The MAI process uses a Rulebase to guide Subject Area selection. Whereas identifying a phrase such as 'Retinitis pigmentosa' is relatively straightforward for software, the issue is more complex for a word such as 'Sodium' where the relevant Subject Area might be 'Voltage-gated sodium channels', any of several sodium compounds or even just 'Sodium' the element. The rule for terms such as 'Sodium' are therefore compound and include conditional statements to disambiguate these different contexts. While the vast majority of terms are effectively indexed there remain ambiguities for some terms and part of our work is to continue to identify these cases and modify the Rulebase accordingly.
The Subject Area terms are related to each other with a system of broader/narrower term relationships. The thesaurus structure is a polyhierarchy, so for example the Subject Area 'White blood cells' has two broader terms 'Blood cells' and 'Immune cells'. At its deepest the hierarchy is ten tiers deep, with all terms tracking back to one or more of the top tier Subject Areas, such as 'Biology and life sciences' or 'Social sciences'.

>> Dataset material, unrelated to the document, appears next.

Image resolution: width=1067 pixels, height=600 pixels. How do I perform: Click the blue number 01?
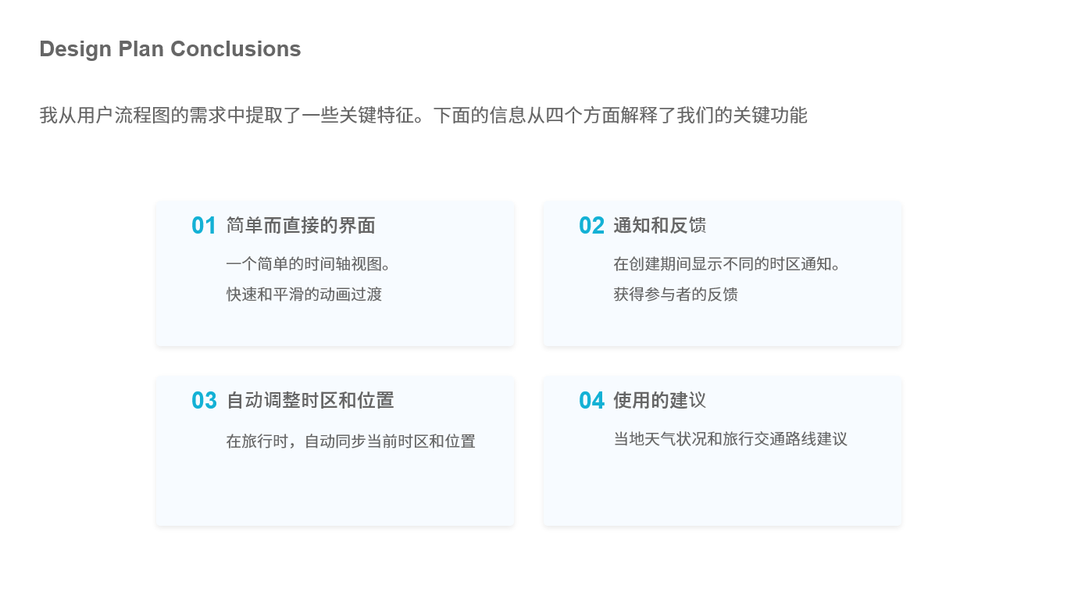click(204, 226)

The Subject Area terms can be used to filter PLOS content via the Subject-specific option in Advanced Search. The MAI Rulebase accommodates synonyms, so a Subject-specific Search for 'Highly active antiretroviral therapy' will retrieve articles based on MAI matches to 'HAART' (a known synonym) as well as 'Highly active antiretroviral therapy' in one step. Additionally, because we select the most frequently MAI-indexed Subject Areas for each article the Search returns articles where the Subject Area in question ranks highly enough to be included in the top eight MAI-retrieved terms, so is of relatively high significance, whereas a query term in an “All fields” search will return every article that contains even a single match to the query term.

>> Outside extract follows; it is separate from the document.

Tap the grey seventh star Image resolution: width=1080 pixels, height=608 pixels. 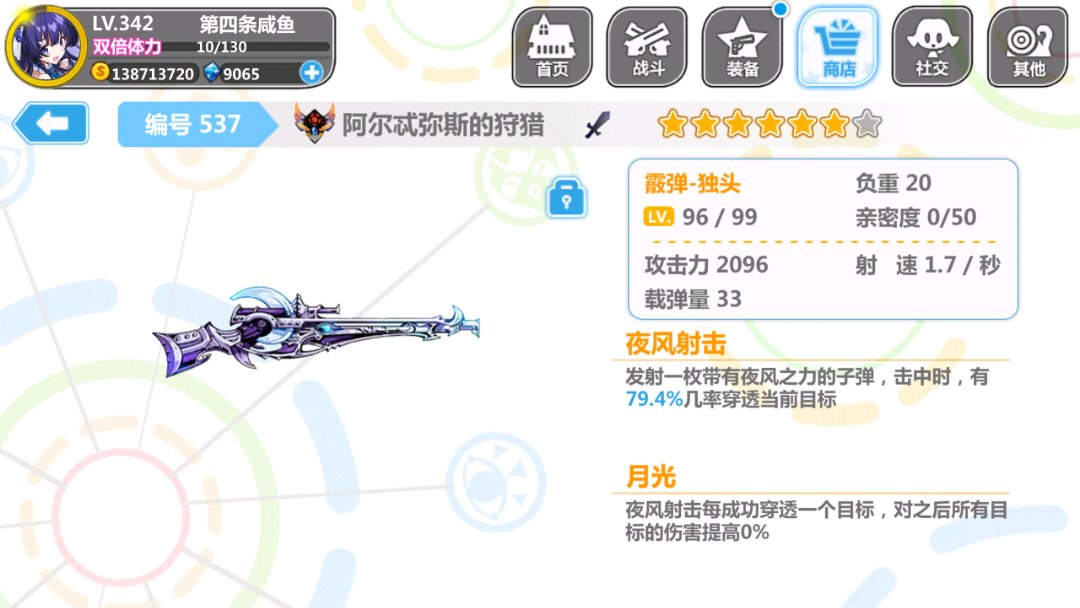coord(867,124)
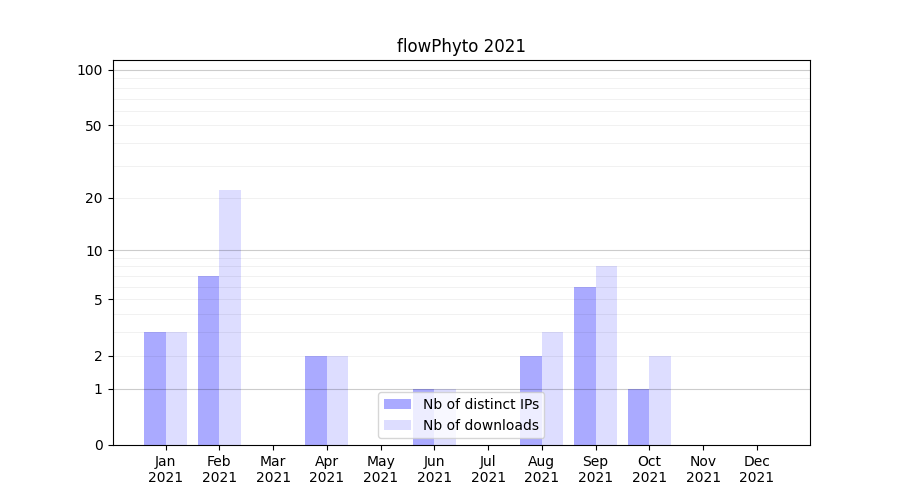Select the January distinct IPs bar
This screenshot has height=500, width=900.
tap(155, 388)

The hierarchical nature of the thesaurus also enhances article retrieval in Search. Not only does Search retrieve all articles specifically indexed by MAI with the query Subject Area term in question, but it also retrieves all articles specifically indexed with any Subject Area term that sits deeper into the hierarchy than the query Subject Area term, but on the same broader/narrower term path. Thus, in the 'White blood cells' example, queries for either 'Blood cells' or 'Immune cells' will return all articles indexed with 'White blood cells'.
The Subject Area terms on all article pages are hyperlinked and following the link returns a listing of all articles to which that Subject Area term applies. Subject Area terms can also be used as the basis for Saved Searches, RSS feeds and PLOS ONE customized Journal Alerts.
The content of the PLOS thesaurus and the Rulebase that governs the application of Subject Areas to the articles is constantly under review. We incorporate analysis of the Subject Area panel 'feedback' clicks into this review process, and are always happy to receive specific input on Subject Area terms and their application by email. We update the thesaurus behind the PLOS sites several times each year."